The further evolution of a fully modern, effective, independent and objective structure for the conduct of elections will facilitate the development and implementation of reforms to that system. As well, the recommendations in this report complement the evolution of substantive aspects of the right to vote – particularly in the equalization of political parties' ability to communicate with the electorate through the free-time broadcasting system. Recommendations such as the removal of the limitation on the right to vote by Canadian citizens abroad can be seen as a natural extension of the rights enunciated by the courts in decisions such as Sauvé v. Canada (Chief Electoral Officer).

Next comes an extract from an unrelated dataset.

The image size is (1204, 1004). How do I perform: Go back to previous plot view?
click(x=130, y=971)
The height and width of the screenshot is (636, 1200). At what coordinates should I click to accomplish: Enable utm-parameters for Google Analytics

Some of the recommendations in this report are also intended to enhance the confidence of Canadians in the process itself.

The recommendations in this report – notably those aimed at enhancing the review authority of the Office of the Chief Electoral Officer and extending the limitation period for the enforcement of the Act – are intended to enhance the transparency of the electoral process, which contributes to an informed vote, and to strengthen the enforcement and deterrence aspects of the Act.

One last point: while no recommendation is made at this time on the practice of bulk purchases of political party memberships – which take place, mainly, in the course of nomination contests – this issue remains a matter of concern given that it takes place in what constitutes the first step of the electoral process. This matter is not addressed in the Canada Elections Act except if the individual who makes these bulk purchases does so for an amount exceeding his or her own contribution limit or is not disclosed as the contributor. Still, I would like to reiterate my view that Canadians have a right to expect that each new member of a political party actually wanted to join the party, did so at least 30 days before the nomination contest, and has paid his or her own way to do so. My Office will monitor the practices of parties and the reaction of Canadians (negative up to now) and will address this matter more formally in a subsequent report, if required. The elimination of the practice of purchasing memberships for the recruitment of "instant" party members would be another way through which political participants may enhance the confidence of Canadians in the electoral process.